▶ **PAGE EXCERPT**:
* * * * * * *

Central and Eastern Europe has developed a strong automotive supply base over the past few decades and is now gearing up to support major trends such as electrification
In the decades since the end of the Cold War, Central and Eastern Europe (CEE) has been attracting automotive components suppliers by virtue of its cheap labour, low taxes and convenient geographical location. Now, the region is aiming to maintain or even build on its gains in the face of vehicle electrification, rising global competition and other challenges.
The automotive components industry of four key CEE countries, Poland, Slovakia, Hungary and the Czech Republic, comprises around 550 tier one suppliers, according to consulting agency CEAuto, which is based in the region. There are also between 100 and 150 tier one suppliers in Austria, according to government statistics.
CEAuto estimates that the number of tier one parts suppliers, both major international corporations and local companies, amounts to approximately 130 in Hungary, 120 in Slovakia and 150 in both the Czech Republic and Poland. “It is the largest industry in the Czech Republic and Slovakia, accounting for about 9% and 12% of GDP, respectively, while in both Hungary and Poland it accounts for 4% of GDP,” says Pál Négyesi, managing director of CEAuto.
”Over the past two decades, the supply base in Poland, including the environment around the Gliwice plant, has grown significantly and we are confident it will grow further” –Wojciech Osoś, Opel
In general, the industry in the CEE region is optimistic about the near future. For example, a study by PWC showed that 80% of automotive companies in Austria anticipated sales growth in the coming years. This was the verdict in spite of some serious threats, which these suppliers also acknowledged in their survey responses.
In particular, 38% of companies admitted that their business had started to suffer in the shift toward electrification. One in six participants highlighted a shortage of skilled staff as one of the main threats; nearly 15% of companies raised concerns about rising pricing pressure from OEMs; 12% expressed worries about slow growth in the main sales market; and 25% pointed to regulatory changes in the EU, including those related to Brexit.

* * * * * * *

▶ **PROVIDED DATA**:
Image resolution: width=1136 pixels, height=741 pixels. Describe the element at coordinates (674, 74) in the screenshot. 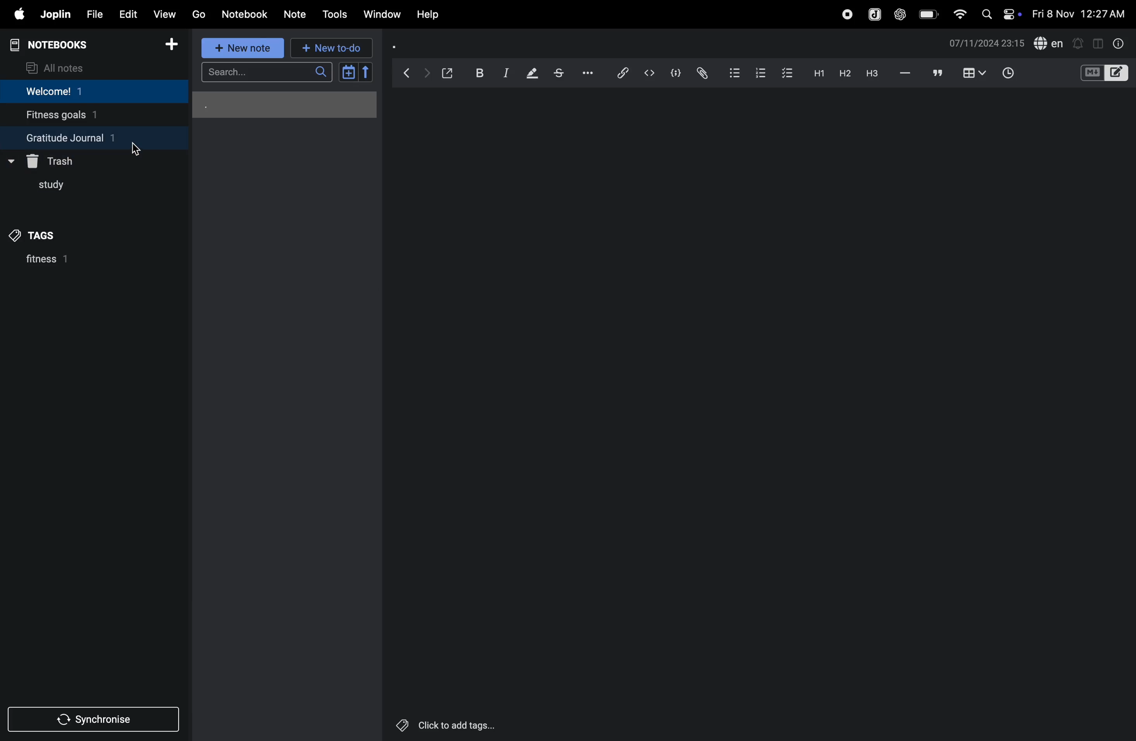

* * * * * * *

▶ **WRITTEN TASKS**:
a) Using the automotive supply article, list every threat that the surveyed companies named.
b) For each statement, say whether it agrees with the automotive supply article. Answer yes or no, and quote the deciding words.
(i) Slovakia has about 120 tier one parts suppliers.
(ii) The industry accounts for about 12% of GDP in the Czech Republic.
(iii) A PWC study found that 80% of automotive companies in Austria expected sales growth.
c) Reproduce the automotive supply article word for word, between "Central and Eastern Europe has" and "and other challenges.", inclusive.
The data plays no role here.

▶ **TASK-BY-TASK SOLUTIONS**:
a)
- The shift toward electrification
- A shortage of skilled staff
- Rising pricing pressure from OEMs
- Slow growth in the main sales market
- Regulatory changes in the EU, including those related to Brexit

b)
(i) Yes: "120 in Slovakia"
(ii) No: "It is the largest industry in the Czech Republic and Slovakia, accounting for about 9% and 12% of GDP, respectively"
(iii) Yes: "80% of automotive companies in Austria anticipated sales growth in the coming years"

c)
Central and Eastern Europe has developed a strong automotive supply base over the past few decades and is now gearing up to support major trends such as electrification
In the decades since the end of the Cold War, Central and Eastern Europe (CEE) has been attracting automotive components suppliers by virtue of its cheap labour, low taxes and convenient geographical location. Now, the region is aiming to maintain or even build on its gains in the face of vehicle electrification, rising global competition and other challenges.